What’s House of Usher about? A nice enough guy shows up at a fancy castle to visit his fiancée and meet her family. A few hours after meeting her lunatic-seeming brother Roderick (Price), the fiancé decides that the best course of action is to get his sweetheart the hell out of that house and never look back. Before he can do this, something terrible happens. Then we learn something, which makes the thing that happened seem even worse. As the fiancé attempts to fix the first thing and disregard the second thing, another even more shocking thing happens. Intrigued? You should be. I just managed to convey how amazing and suspenseful House of Usher is without any spoilers. You’re welcome. This is another film that’s perfectly good for watching with the family—unless you’ve got kids who have nightmares at scary stuff. Oh, and this movie has a surprisingly cool and effective soundtrack that’s well worth picking up if you ever come across it.
Speaking of scary stuff, our last pic of the week is a great one. Village of the Damned began the “hordes of devil children” genre to the forefront of horror. Long before Night of the Living Dead gave us adorable zombie children (Hi, Kyra!) and Damien Thorn was decades away—Village of the Damned showed us that evil children could be an utter menace, especially when they’re sporting those fetching British accents. The film is based on a book I’ve never read, called The Midwich Cuckoos. The evil children in this damned village look like freaky albinos and have weird glowing eyes so we can easily discern which ones are evil. That’s handy! Village of the Damned isn’t monsters-chasing-you scary. It’s not about shower stabbings or Godzilla smashing Tokyo. The horror here is quiet, slow building, and disturbing. It’s clear that Invasion of the Body Snatchers was influenced by Village of the Damned.

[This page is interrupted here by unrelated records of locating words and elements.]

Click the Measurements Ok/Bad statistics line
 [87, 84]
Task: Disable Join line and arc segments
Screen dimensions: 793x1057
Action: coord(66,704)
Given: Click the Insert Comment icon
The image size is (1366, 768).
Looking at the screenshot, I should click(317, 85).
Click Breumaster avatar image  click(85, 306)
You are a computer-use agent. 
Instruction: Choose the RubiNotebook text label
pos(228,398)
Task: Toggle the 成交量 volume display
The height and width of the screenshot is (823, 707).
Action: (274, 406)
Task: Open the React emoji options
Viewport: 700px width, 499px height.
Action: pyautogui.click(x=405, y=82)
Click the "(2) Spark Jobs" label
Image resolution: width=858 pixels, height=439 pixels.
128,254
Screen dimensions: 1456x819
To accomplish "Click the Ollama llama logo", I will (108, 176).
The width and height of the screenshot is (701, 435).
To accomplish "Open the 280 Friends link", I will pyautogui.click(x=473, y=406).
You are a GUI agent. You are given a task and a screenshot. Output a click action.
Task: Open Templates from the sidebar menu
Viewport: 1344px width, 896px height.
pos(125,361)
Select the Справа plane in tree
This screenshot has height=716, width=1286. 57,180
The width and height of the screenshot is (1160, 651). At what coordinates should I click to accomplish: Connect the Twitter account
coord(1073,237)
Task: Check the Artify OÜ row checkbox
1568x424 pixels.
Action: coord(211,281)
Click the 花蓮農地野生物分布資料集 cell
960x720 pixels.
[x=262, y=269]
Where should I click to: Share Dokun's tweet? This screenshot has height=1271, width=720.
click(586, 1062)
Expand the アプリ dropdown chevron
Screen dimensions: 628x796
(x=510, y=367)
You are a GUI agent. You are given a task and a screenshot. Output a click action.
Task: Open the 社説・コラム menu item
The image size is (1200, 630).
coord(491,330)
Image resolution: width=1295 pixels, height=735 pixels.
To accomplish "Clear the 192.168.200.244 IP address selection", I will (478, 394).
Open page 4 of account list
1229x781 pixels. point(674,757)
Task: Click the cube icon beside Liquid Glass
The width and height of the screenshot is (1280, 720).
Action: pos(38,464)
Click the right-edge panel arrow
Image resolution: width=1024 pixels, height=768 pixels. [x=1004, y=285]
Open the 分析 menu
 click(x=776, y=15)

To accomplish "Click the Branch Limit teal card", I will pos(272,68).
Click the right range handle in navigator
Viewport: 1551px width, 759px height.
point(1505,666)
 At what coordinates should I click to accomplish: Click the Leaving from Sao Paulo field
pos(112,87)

The premise of Village of the Damned seems risqué for the time period. A whole village of people suddenly pass into a deep sleep one day. Actually, it’s not just the people in the village, it’s all the animals and anyone who gets near it or flies over it. A plane crashes, and everyone wakes up. Initially weirded out, the town gets over it until a few months go by. Then it turns out that tons of women are pregnant, despite having husbands who aren’t around, being virgins, etc. The ensuing children are born way early, and look like albino versions of creepy little monsters. Of course Brits are far too polite to say that. The kids get smarter and creepier as they age until…well, you’ll have to see it if you want to know the rest. And you totally should. Village of the Damned has a score of 96% at RT, which means even people who “hate black and white movies” love it. There’s a sequel, and a remake—both of which are best avoided. That’s all the movie talk for now.